Still, Conrad didn’t seem like he knew what Eddie was up to when he got wind of it. If he did, he played Harry like a fiddle. If anyone was playing anyone like a fiddle, though, I’d give that honor to Maeve.
Harry had already proven he was worth his weight in gold when, in the opening scene, he bargained an unsuccessful truce with some of the Harrigan family’s business cohorts. While they were expecting a handshake deal as an uneasy stopgap, the whole room was mowed down with an array of bullets.
Harry ordered the cleanup, and they were on to the next issue. But who knows what was happening behind the scenes?
Harry has a good name in the business. Richie trusted him when he said he’d personally ask Eddie what he knew about Tommy. I’m just not so sure the family won’t be working against Harry, too, when push comes to shove.
The Harrigans keep him incredibly busy, but he probably does his job exceptionally well for the same reasons everyone else does what he wants. If he doesn’t, the Harrigans will find someone else to take care of him.

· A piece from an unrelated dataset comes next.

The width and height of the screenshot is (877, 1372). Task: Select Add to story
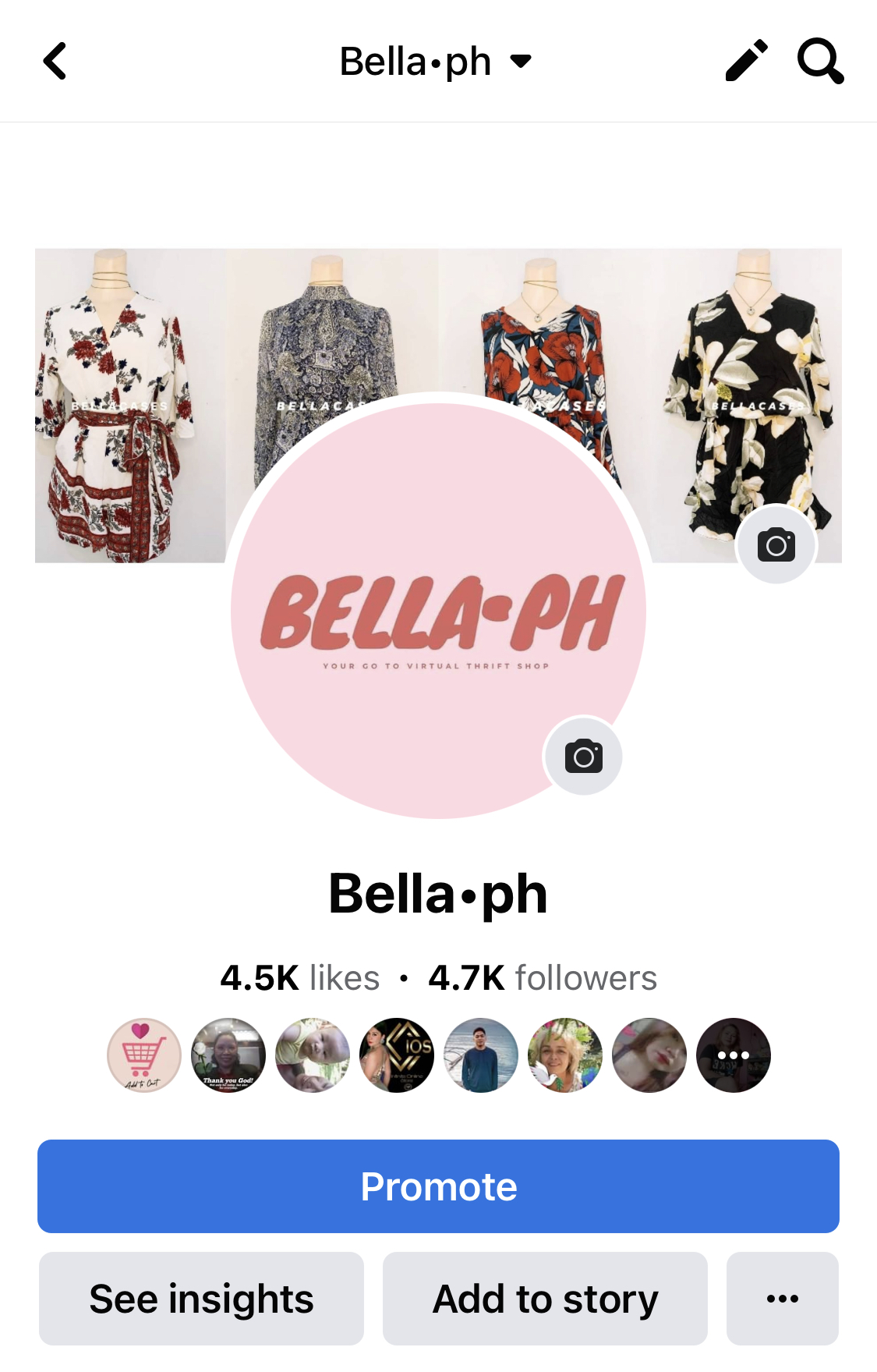coord(545,1299)
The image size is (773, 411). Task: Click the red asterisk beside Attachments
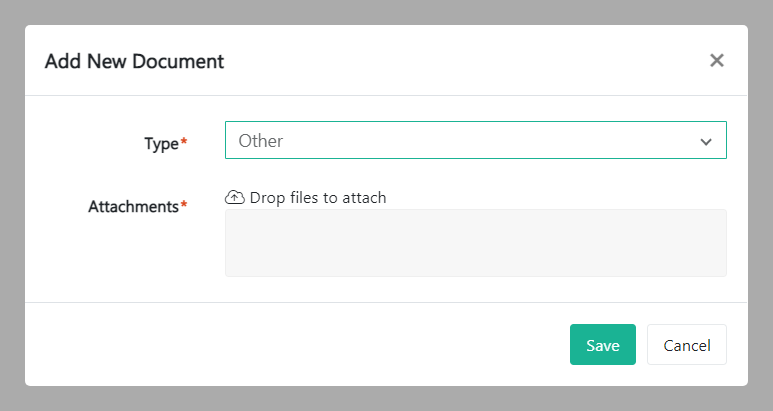(x=183, y=207)
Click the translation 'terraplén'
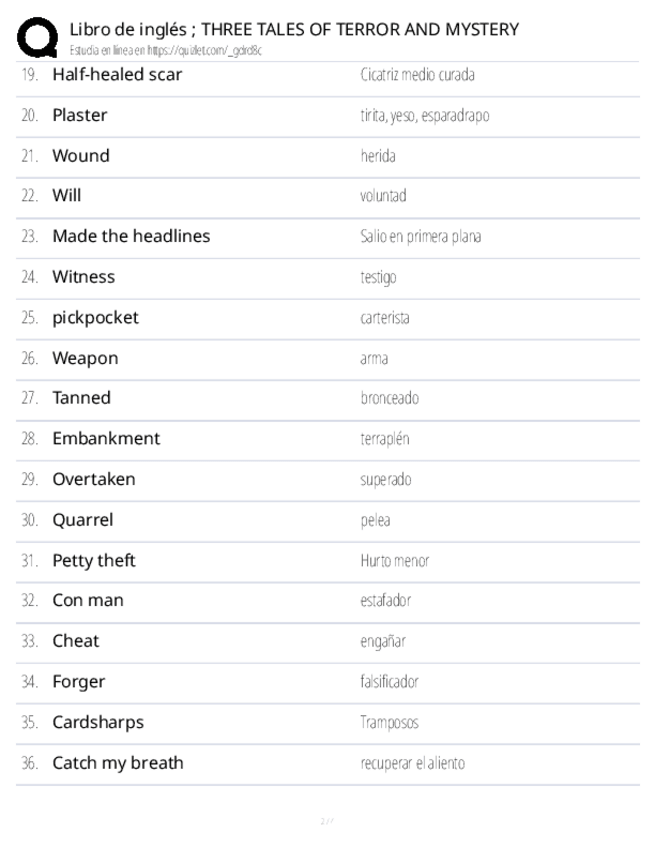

The gist of the story so far is that Richie runs fentanyl while Conrad and Maeve have heroin and guns. They want fentanyl, but nobody believes they have the stones to take it.
Conrad seems torn. He had the perfect opportunity to take out Richie Stevenson and his guys, but he couldn’t take it, and while Maeve pulled those strings with her Stick or Twist response, she hesitated.
Her hesitation had nothing to do with the business, but rather a desire to be front and center when Richie Stevenson goes down. It’s pretty clear who is in charge, and it’s not Conrad.
Did Maeve really have the drop on Cousin Archie? Was he stepping out on the family and playing traitor? He would have had to be a first-rate idiot to do it.
The feeling I got as Conrad put the Twist to him was that Archie was just a dumb lout who got caught in the inner workings of the family business, perhaps becoming the motivating factor to begin the war.
Mirren is simply delicious when she’s ornery, and she never hesitated, even when Conrad growled at her after the family meeting. She knew exactly what she was doing, and Conrad fell into her trap.
Harry has his hands full with this crowd, and his family situation isn’t doing him any favors, either. He’s so busy with the Harrigans that his own family languishes, and his wife Jan (Joanne Froggett) wants him to make amends.
I hope the story continues to focus on Harry first and the Harrigans second. It’s far more interesting to watch a “regular” family man maneuver between warring families than it is to spend time with the families themselves.
That’s not to say that their antics aren’t worth the effort, but Harry will offer a more nuanced perspective.
I’m already hooked. The Harrigans are scary as hell, even if it seems like the natural progression of their menace skipped a generation (Kevin and the others seem rather normal, right?). I expect they’ll show us a very good time.
And Harry? He’s extremely capable, but he’s also not a Harrigan. He holds all of their secrets and cleans their messes, but if cousin Archie was expendable, Harry could be too.
What did you think of the premiere? Did you warm up to the characters quickly, or do you need some more time to acclimate?
MobLand will be my Kin replacement. The AMC+ series was yanked from the lineup before the second season aired in the US, and I’ll never forgive them for that. Paramount+ has offered a perfect counter, and I’m here for it.